On Feb 25, 2020, at 8:03 AM, Ross Finlayson <[email protected]> wrote:
>
> On Feb 26, 2020, at 3:56 AM, Ralf Globisch <[email protected]> wrote:
>>
>> That's great news Ross, can't wait to try it out.
>>
>> Are there currently any plans for supporting audio (e.g. AAC) in the
>> pipeline?
>
> Possibly, but I’d first need an example of a (publically-accessible) RTSP
> video+audio stream (that I could use for testing). (In reality, almost all
> RTSP streams out there (e.g., securitty cameras) are video-only.)
It’s raw UDP/RTP rather than RTSP, but this box should do what you need for
testing:
https://www.silicondust.com/product/hdhomerun-duo/
Hook an antenna to it, and there in tech-rich Silicon Valley you should have
lots of streams to play with. (You might find its model number easier to
search for: HDHR5-2US)
Here’s the portable command line app you’ll need to get started with:
https://info.hdhomerun.com/info/hdhomerun_config
https://github.com/Silicondust/libhdhomerun
The codecs you’ll see will vary from market to market, but if you can’t find
H.264 + AAC there where you live, implementing support for what you *do* find
should be valuable to someone.
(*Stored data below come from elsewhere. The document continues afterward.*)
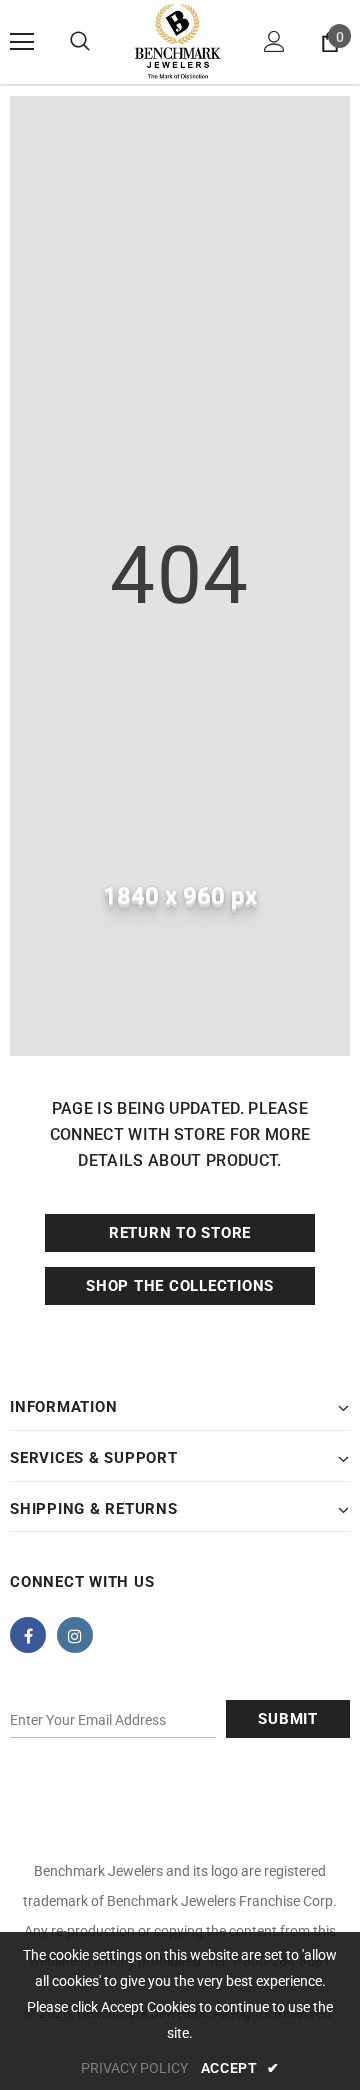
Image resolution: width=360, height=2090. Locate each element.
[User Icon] (274, 41)
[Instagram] (75, 1635)
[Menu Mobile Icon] (22, 42)
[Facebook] (28, 1635)
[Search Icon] (80, 42)
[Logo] (177, 42)
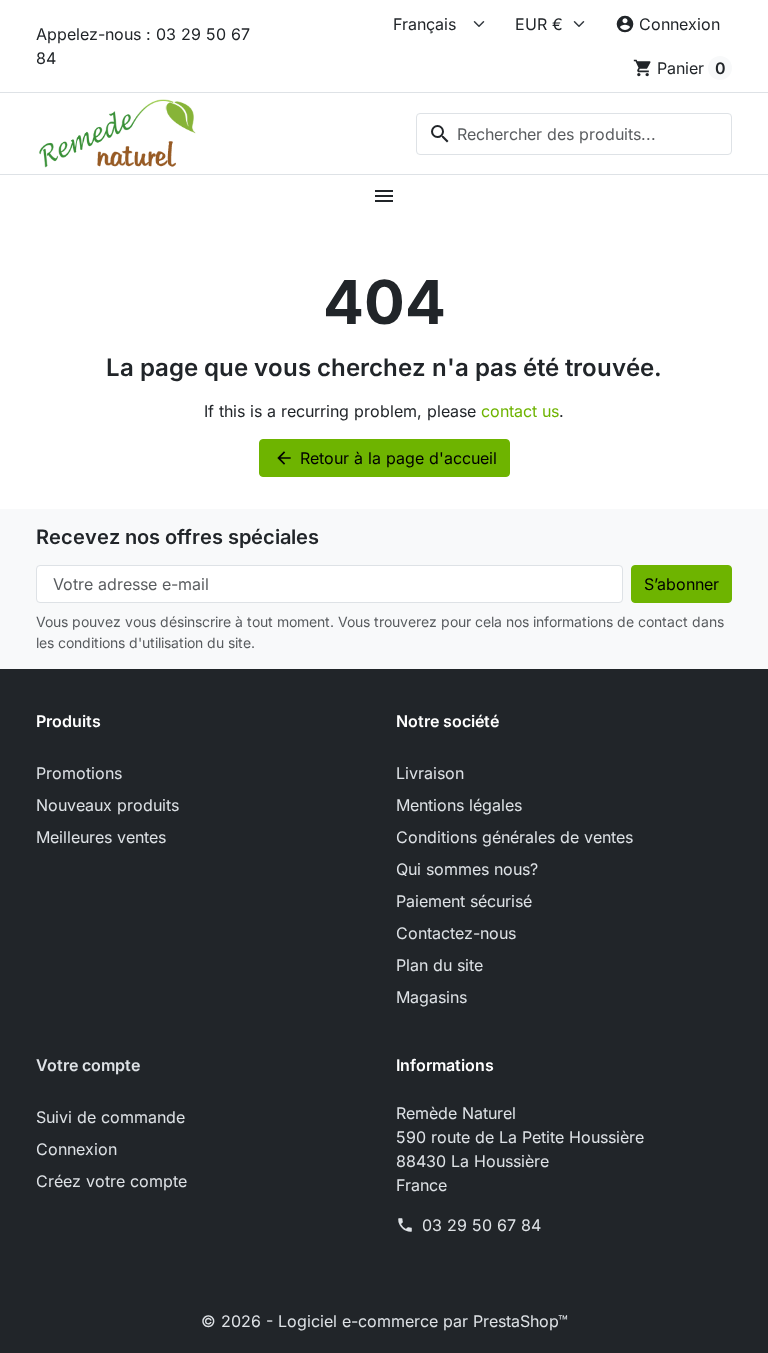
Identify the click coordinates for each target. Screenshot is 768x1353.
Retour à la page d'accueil (385, 458)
I expect there’s a lot of MPEG-2 + AC3 still
out there in the world, for example.
This then opens a question I didn’t see addressed on your new web page: what
does this program do for storage when the stream is basically never-ending, as
with live TV? I assume your program writes the chunked TS files to disk for
serving by the web server, but if you hook it up to a live TV box like the
HDHomeRun, can it fill the disk, or is there a way to set it for automatic
storage pruning short of restarting the app?